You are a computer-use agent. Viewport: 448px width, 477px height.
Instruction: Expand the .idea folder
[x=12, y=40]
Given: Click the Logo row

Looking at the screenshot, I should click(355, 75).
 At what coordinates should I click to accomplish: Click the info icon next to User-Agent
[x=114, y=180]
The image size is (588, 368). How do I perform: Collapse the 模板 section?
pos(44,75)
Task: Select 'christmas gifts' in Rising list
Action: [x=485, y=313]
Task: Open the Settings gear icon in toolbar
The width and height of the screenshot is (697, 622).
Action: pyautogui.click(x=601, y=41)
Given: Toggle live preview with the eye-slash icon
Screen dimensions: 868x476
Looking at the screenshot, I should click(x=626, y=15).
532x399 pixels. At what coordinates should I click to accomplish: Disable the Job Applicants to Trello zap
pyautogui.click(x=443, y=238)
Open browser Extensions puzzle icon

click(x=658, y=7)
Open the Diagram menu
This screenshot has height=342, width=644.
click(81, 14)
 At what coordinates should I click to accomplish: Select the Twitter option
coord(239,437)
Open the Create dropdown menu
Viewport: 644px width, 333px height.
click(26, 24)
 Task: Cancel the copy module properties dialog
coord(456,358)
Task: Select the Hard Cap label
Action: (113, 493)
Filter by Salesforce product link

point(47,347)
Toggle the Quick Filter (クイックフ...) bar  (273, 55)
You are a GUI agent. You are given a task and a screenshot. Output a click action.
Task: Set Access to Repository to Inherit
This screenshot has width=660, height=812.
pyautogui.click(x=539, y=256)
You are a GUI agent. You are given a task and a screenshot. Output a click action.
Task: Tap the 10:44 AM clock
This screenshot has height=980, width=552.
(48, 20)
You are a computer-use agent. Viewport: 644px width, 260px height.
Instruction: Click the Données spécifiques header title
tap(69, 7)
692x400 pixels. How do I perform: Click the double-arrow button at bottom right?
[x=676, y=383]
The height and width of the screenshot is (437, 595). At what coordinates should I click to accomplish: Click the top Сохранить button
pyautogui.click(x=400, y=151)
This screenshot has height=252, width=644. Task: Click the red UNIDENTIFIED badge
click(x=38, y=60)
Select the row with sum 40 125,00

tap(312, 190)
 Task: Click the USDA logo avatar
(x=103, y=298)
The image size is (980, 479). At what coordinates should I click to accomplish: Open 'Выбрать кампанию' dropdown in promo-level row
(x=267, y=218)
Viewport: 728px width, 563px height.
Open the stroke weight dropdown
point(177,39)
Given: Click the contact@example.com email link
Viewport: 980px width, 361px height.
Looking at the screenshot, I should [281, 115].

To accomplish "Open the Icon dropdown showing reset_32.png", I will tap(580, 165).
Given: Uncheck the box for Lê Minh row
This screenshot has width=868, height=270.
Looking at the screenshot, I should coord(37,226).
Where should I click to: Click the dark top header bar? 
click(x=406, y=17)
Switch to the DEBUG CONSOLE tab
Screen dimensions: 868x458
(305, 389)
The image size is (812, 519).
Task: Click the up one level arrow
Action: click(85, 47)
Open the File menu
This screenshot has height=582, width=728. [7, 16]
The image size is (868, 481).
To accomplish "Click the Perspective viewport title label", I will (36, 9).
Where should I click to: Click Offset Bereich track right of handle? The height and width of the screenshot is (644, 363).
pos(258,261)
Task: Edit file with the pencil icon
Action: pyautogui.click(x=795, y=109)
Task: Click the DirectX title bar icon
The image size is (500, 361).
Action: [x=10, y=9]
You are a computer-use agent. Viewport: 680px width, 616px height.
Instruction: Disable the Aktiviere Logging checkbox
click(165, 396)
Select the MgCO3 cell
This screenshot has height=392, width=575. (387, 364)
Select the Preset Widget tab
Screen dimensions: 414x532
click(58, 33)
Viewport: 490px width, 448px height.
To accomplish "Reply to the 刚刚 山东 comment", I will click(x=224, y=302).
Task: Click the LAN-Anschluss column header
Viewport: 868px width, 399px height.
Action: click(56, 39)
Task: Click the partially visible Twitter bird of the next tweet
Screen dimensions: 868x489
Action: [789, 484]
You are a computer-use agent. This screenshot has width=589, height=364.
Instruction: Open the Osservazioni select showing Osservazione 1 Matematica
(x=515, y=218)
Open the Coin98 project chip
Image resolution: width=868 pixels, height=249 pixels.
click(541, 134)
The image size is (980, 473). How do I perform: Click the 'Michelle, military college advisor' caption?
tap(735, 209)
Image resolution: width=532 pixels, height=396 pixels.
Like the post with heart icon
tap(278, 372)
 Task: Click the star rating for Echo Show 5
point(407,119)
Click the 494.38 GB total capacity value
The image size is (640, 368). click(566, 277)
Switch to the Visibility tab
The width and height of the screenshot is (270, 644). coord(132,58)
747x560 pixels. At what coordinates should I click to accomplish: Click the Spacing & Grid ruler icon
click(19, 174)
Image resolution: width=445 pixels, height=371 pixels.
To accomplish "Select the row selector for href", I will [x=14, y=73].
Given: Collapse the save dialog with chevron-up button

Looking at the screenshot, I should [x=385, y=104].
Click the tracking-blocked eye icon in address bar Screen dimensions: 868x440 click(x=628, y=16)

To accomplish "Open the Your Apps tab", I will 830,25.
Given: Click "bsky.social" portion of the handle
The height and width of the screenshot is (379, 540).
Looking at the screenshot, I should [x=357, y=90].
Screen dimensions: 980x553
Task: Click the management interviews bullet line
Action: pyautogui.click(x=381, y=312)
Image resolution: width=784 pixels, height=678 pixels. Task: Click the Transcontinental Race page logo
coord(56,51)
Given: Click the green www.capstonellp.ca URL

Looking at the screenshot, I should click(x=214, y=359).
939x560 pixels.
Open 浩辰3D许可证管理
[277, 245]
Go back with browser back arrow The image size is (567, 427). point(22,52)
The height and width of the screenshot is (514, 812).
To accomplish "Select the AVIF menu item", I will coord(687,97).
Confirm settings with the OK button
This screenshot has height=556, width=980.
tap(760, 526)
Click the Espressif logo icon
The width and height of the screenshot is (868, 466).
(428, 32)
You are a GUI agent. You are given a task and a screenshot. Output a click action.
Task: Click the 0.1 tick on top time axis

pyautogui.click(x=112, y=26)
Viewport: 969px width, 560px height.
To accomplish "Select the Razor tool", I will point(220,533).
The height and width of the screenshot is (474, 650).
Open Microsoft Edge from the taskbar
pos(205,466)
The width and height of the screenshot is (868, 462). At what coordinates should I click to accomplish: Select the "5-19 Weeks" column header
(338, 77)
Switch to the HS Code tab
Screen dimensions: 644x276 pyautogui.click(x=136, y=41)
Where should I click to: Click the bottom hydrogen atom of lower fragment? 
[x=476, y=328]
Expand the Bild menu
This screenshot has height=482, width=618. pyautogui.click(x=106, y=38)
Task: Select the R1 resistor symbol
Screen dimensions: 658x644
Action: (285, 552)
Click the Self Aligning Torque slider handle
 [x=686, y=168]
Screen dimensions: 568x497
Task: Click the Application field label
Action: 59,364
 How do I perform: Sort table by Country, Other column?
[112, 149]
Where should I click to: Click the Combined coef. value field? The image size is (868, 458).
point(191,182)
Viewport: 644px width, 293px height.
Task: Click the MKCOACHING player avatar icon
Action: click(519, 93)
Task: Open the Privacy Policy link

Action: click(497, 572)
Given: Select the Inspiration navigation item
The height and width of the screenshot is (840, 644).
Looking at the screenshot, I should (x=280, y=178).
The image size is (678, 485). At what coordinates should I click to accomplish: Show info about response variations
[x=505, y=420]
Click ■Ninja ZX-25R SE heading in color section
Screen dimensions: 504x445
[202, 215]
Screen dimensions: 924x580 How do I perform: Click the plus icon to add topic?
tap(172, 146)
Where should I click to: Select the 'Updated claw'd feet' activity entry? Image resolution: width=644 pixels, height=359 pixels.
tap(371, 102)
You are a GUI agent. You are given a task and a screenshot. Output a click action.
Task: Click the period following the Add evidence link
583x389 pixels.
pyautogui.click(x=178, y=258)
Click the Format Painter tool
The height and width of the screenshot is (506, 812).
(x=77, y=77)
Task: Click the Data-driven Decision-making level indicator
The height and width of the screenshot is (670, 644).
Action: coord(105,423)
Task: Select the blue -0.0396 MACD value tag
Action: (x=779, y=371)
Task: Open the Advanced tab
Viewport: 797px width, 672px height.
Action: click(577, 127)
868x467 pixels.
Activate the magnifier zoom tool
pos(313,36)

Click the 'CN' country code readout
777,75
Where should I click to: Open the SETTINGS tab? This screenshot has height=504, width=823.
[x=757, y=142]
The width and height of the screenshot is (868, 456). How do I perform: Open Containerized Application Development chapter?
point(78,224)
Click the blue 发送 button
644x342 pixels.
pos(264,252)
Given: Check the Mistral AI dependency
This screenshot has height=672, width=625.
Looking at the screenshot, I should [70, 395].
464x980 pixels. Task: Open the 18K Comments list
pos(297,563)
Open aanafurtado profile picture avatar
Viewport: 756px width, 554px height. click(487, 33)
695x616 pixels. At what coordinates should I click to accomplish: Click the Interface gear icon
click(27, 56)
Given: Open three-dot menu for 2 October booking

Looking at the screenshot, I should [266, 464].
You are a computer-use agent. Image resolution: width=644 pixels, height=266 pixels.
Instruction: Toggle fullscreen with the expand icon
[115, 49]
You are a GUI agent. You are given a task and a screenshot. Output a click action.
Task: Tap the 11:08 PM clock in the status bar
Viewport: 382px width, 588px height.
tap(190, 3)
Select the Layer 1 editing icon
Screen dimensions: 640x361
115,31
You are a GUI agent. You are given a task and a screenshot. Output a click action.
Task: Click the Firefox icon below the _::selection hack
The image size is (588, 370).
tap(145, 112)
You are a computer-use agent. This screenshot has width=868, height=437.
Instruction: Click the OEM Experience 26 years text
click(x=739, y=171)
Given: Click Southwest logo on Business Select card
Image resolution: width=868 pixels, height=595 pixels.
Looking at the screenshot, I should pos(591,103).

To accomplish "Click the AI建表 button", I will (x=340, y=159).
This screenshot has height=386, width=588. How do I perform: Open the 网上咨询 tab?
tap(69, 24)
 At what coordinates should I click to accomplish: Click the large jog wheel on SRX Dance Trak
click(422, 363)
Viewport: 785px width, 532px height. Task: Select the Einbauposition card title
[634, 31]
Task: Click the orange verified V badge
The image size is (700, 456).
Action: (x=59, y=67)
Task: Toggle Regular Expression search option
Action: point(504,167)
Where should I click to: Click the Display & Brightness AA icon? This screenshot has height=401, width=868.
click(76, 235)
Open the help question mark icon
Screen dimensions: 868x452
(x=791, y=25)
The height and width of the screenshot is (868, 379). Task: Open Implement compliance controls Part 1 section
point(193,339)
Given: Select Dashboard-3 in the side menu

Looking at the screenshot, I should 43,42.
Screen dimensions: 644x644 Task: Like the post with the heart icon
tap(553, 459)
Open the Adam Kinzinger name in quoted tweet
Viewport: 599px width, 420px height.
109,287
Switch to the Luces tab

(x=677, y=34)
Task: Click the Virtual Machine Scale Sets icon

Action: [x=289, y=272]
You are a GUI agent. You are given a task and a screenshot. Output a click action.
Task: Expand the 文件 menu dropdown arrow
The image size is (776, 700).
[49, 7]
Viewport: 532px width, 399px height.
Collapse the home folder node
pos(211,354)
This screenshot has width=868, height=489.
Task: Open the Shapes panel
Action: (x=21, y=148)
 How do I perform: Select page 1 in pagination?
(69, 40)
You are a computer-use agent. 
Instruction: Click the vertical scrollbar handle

TRY IT:
Scan the listing above. Gather each line that contains the word "clock".

OUTPUT BELOW:
Task: Tap the 10:44 AM clock
Task: Tap the 11:08 PM clock in the status bar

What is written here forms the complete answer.